The Ethiopian immigrant population in the United States grew from around 10,000 people in 1980 to around 180,000 in 2014, according to the Migration Policy Institute.
The institute said that immigration from Ethiopia particularly accelerated after the year 2000, primarily through refugee and family reunification channels.
Ethiopians will be allowed to apply for protections under the 18-month TPS designation regardless of their immigration status.
“Ethiopian nationals currently residing in the U.S. who cannot safely return due to conflict-related violence and a humanitarian crisis involving severe food shortages, flooding, drought, and displacement, will be able to remain and work in the United States until conditions in their home country improve,” Mayorkas said.
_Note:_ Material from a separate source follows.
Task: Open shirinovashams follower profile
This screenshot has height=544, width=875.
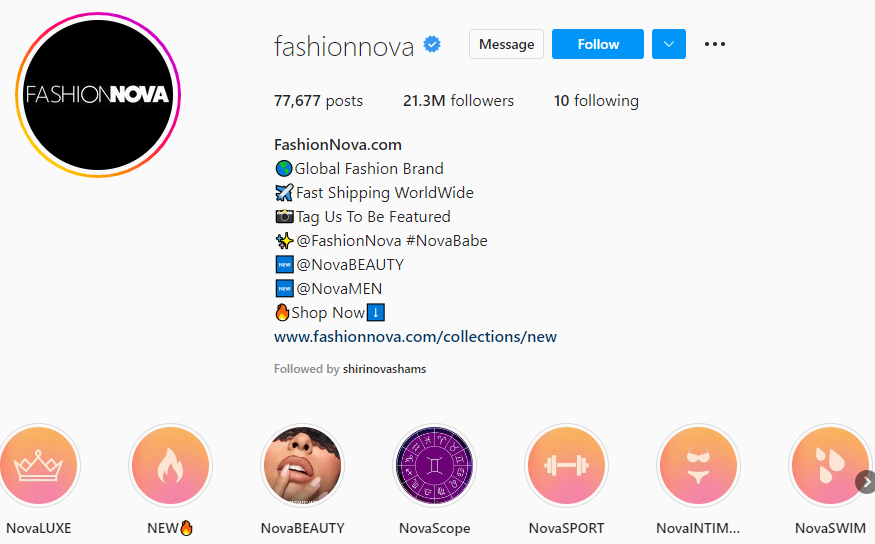Action: tap(384, 369)
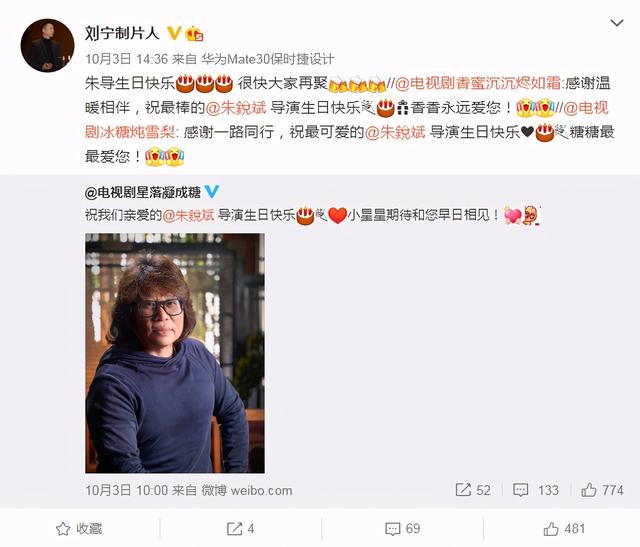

While some TPS designations are almost automatically renewed by DHS, 12 countries, or parts of those countries, have previously been designated for TPS and later removed from the program.
TPS beneficiaries are mostly barred from applying for any other immigration status, so longtime TPS holders depend on continuous redesignation to continue to work and avoid deportation, regardless of how long they’ve lived in the United States.
“Beyond this critical designation, we also encourage Members of Congress to use the numerous bills before them to provide lasting stability for other TPS holders who have no clear path to lawful permanent residency and remain in revolving legal limbo,” said Krish O’Mara Vignarajah, president and CEO of the Lutheran Immigration and Refugee Service.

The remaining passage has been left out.